■ Work required ■
Only the lines from the one containing "The image size is (577, 340)." to the end of the records belong in the copy. Reproduce them word for word and drop the pictures.

■ Material for this exercise ■

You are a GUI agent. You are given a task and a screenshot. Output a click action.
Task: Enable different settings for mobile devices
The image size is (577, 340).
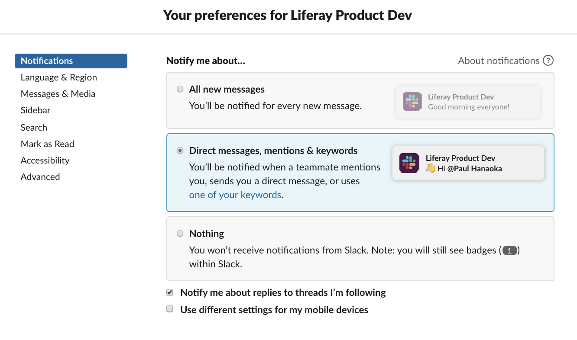tap(170, 309)
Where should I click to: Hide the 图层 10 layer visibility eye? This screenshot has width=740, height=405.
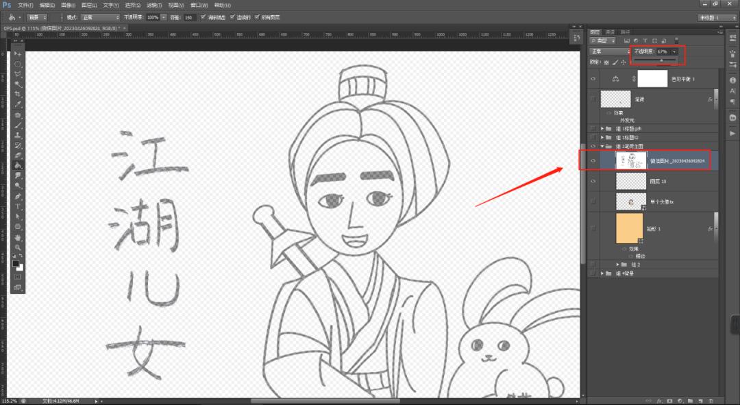pyautogui.click(x=593, y=181)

■ Reply ■
The image size is (577, 340).
tap(170, 309)
Where should I click to: Hide the 图层 10 layer visibility eye? This screenshot has width=740, height=405.
pyautogui.click(x=593, y=181)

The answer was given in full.